* _ABOUT THIS EXERCISE_: From the first line to the last, please print the entries exactly, omitting pictures.

* _DATA PROVIDED_:

##########

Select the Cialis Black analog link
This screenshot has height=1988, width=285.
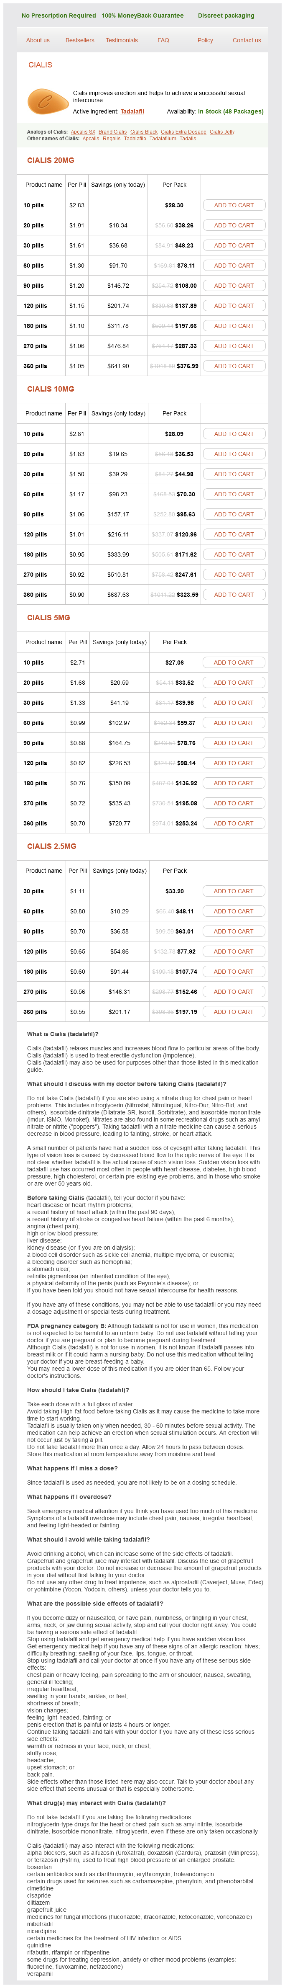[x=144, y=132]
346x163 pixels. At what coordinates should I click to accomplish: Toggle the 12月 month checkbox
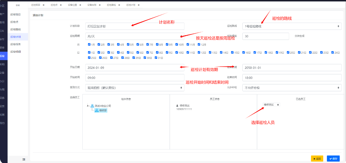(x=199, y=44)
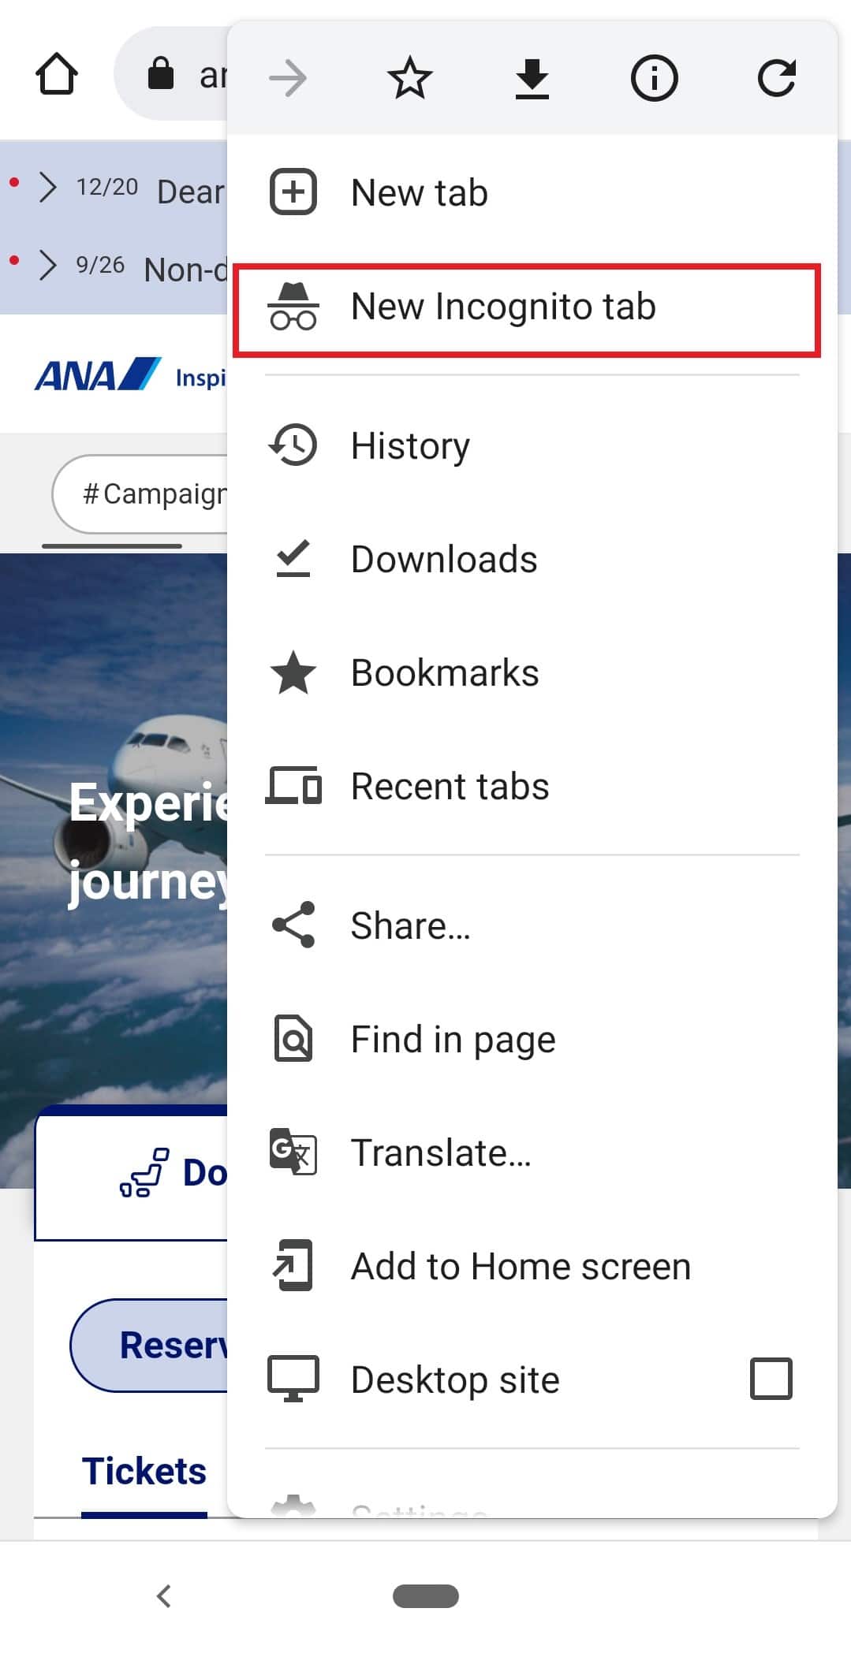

##########

* _OUTPUT_:
Select the Cialis Black analog link
This screenshot has height=1988, width=285.
[x=144, y=132]
346x163 pixels. At what coordinates should I click to accomplish: Toggle the 12月 month checkbox
(x=199, y=44)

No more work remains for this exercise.